**WORK ORDER:** Only one stretch of the data below should be repeated: the lines from the line containing "[button] (1499, 1098)" through the line containing "qData 数据中台开源版发布 1.0.3", inclusive, exactly as they are.

**DATA FOR THIS TASK:**

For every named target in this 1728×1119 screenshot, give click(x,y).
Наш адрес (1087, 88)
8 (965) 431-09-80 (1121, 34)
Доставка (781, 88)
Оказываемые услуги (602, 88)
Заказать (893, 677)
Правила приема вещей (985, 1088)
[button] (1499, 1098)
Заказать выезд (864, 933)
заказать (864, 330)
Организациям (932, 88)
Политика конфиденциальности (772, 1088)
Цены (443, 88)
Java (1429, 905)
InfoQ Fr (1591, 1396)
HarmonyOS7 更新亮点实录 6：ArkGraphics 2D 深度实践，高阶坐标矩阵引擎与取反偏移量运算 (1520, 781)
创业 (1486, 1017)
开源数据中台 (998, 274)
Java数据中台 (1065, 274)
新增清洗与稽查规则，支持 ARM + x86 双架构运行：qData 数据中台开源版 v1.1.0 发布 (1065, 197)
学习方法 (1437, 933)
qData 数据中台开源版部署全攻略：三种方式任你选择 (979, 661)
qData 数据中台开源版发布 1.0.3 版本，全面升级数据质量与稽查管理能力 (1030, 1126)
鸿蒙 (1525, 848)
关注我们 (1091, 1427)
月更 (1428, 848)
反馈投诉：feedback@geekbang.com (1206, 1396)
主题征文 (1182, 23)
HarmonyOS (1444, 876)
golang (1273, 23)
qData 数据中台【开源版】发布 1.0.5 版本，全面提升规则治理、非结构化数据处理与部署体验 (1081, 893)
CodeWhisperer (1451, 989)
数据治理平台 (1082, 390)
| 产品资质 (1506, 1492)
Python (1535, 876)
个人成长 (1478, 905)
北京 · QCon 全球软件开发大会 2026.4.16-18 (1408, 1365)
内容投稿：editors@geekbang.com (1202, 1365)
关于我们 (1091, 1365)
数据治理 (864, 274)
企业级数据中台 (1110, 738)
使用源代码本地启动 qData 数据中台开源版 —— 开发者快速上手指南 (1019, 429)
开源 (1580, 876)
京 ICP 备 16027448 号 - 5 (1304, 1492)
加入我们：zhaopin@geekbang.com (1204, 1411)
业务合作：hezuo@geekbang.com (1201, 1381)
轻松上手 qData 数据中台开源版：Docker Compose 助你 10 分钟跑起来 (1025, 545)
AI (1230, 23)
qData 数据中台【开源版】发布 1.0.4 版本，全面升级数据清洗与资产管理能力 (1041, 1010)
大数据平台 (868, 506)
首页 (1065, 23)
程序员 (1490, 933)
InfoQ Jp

**ANSWER BELOW:**
[button] (1499, 1098)
Заказать выезд (864, 933)
заказать (864, 330)
Организациям (932, 88)
Политика конфиденциальности (772, 1088)
Цены (443, 88)
Java (1429, 905)
InfoQ Fr (1591, 1396)
HarmonyOS7 更新亮点实录 6：ArkGraphics 2D 深度实践，高阶坐标矩阵引擎与取反偏移量运算 (1520, 781)
创业 (1486, 1017)
开源数据中台 (998, 274)
Java数据中台 (1065, 274)
新增清洗与稽查规则，支持 ARM + x86 双架构运行：qData 数据中台开源版 v1.1.0 发布 (1065, 197)
学习方法 (1437, 933)
qData 数据中台开源版部署全攻略：三种方式任你选择 (979, 661)
qData 数据中台开源版发布 1.0.3 版本，全面升级数据质量与稽查管理能力 (1030, 1126)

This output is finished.